_Task list_.
[A] In the Christmas reflection, what has the old farmer used to patch the toe of his boots?
[B] Return the part of the Christmas reflection from "Somewhere between cutting" up to and including "in the house.".
[C] In the Christmas reflection, list the things that make up "The weight" the writer feels on waking, using the text's wording.

_Passage shown_.
----------
I wake up the day before Christmas Eve with the stress oozing out of me before I even brush my teeth. The weight of cards not sent, gifts still to wrap, last minute errands, that one present I haven’t been able to find, the empty fridge, Christmas Dinner and stockings to stuff, and all the children not even home yet makes it hard to breathe– presses and constricts till a person might break with it. Christmas expectations raise the bar impossibly high for a recovering perfectionist.

Somewhere between cutting grapefruit for breakfast and feeding the cat, I hear the Still Small Voice: “And what do you benefit if you gain the whole world but lose your own soul?” (Mark 8:36) And I realize I could get everything exactly right and the holiday trimmings could be perfect for everyone in this house, and me broken and empty in the midst of it. What do you benefit if you gain the whole holiday and lose the essence of it in the rush? None of us will enjoy Christmas if Mama is ragged and shrill by the evening of the 24th, no matter what else is in the house.

So I breathe a quick prayer, standing in the middle of the kitchen in bare feet, knife in one hand and the other open to Heaven. If I miss Him in this Christmas, I’ve missed the whole thing. If my soul is not turned up toward Christ, it is no better than the inn that turned away His mother long ago. No room…no room…no room…because I’ve filled up my time and my thoughts with preparing for the big party.  No room for the birthday child Himself? Forgive me (yet again, because this is not the first Christmas to learn this lesson).

Lord, show me what things are most important in the next two days, and what things can be left undone. Give me wisdom to approach the holiday plans in new ways, and eyes to see You at work all around. We have no Christmas at all, if we do not have You…Come, Lord Jesus.

 

 

 

 

“And let the peace that comes from Christ rule in your hearts. For as members of one body you are called to live in peace. And always be thankful.” (Colossians 3:15)

 

 

 

 

“We’re ready for Christmas,  not when we have all the gifts, but when we are ready for Christ — when we’re ready to give all of ourselves to Christ.” (Ann VosKamp)

 

 

 

All Things Big and Small

“The Lord is bigger than I am,” the old farmer said, shaking his head, cheeks red with the cold, blue eyes looking out over his fields. “He’ll figure it out.” And he bent again to his work, brown coveralls stained and worn, boots patched up with blue Duck tape right there on the toe. I watched him, our breath blowing white in the almost-Christmas air, and felt a bubble of joy rise as the world righted itself, the simple truth untangling knots of worry and lists of things to do and problems without answers. God is bigger than we are. God can fix all of this.
----------
_Data section_.
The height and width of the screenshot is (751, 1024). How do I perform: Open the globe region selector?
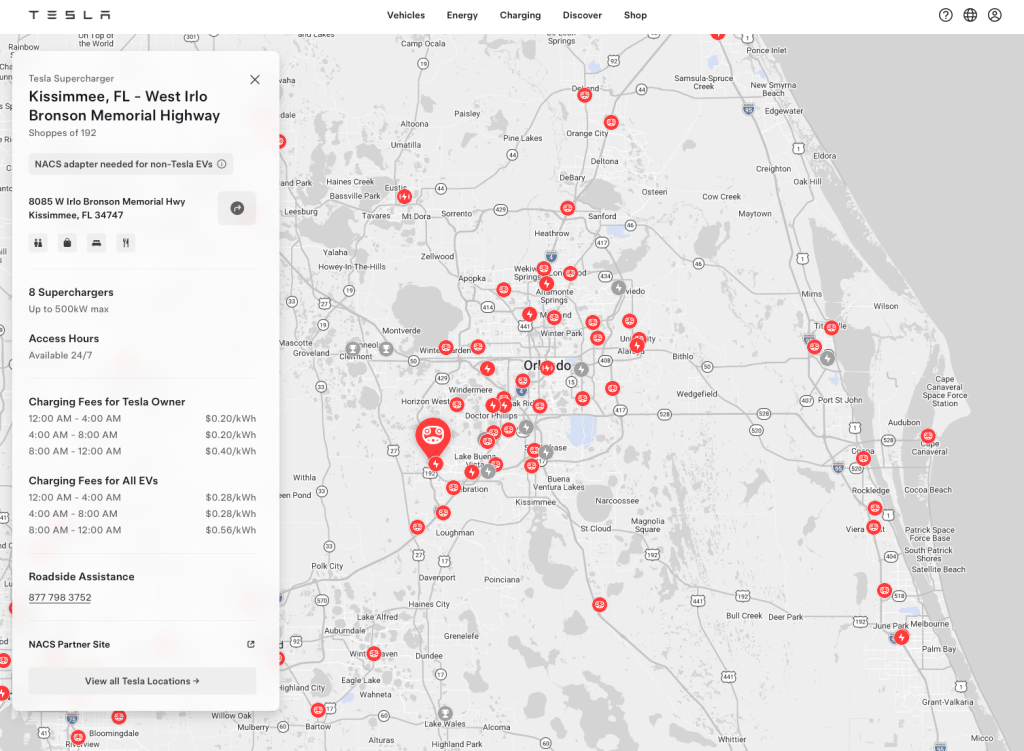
----------
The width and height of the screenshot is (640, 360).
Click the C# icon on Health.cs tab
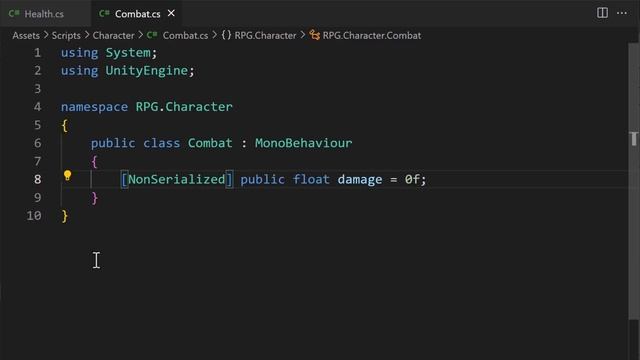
----------
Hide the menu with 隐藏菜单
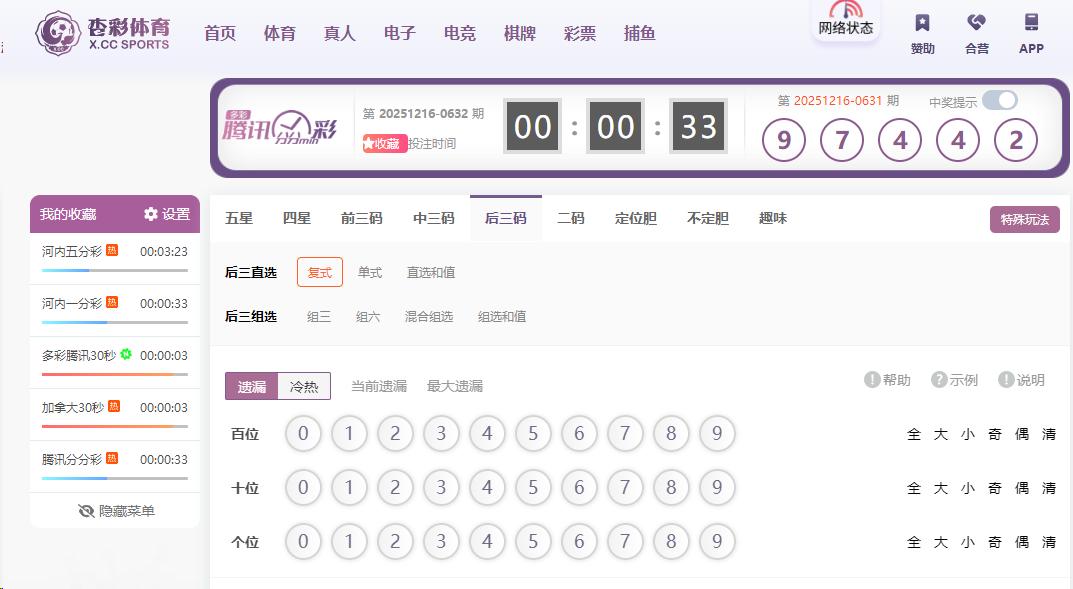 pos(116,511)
----------
_Exercise solutions_.
[A] Blue Duck tape.

[B]
Somewhere between cutting grapefruit for breakfast and feeding the cat, I hear the Still Small Voice: “And what do you benefit if you gain the whole world but lose your own soul?” (Mark 8:36) And I realize I could get everything exactly right and the holiday trimmings could be perfect for everyone in this house, and me broken and empty in the midst of it. What do you benefit if you gain the whole holiday and lose the essence of it in the rush? None of us will enjoy Christmas if Mama is ragged and shrill by the evening of the 24th, no matter what else is in the house.

[C]
- cards not sent
- gifts still to wrap
- last minute errands
- that one present I haven't been able to find
- the empty fridge
- Christmas Dinner and stockings to stuff
- all the children not even home yet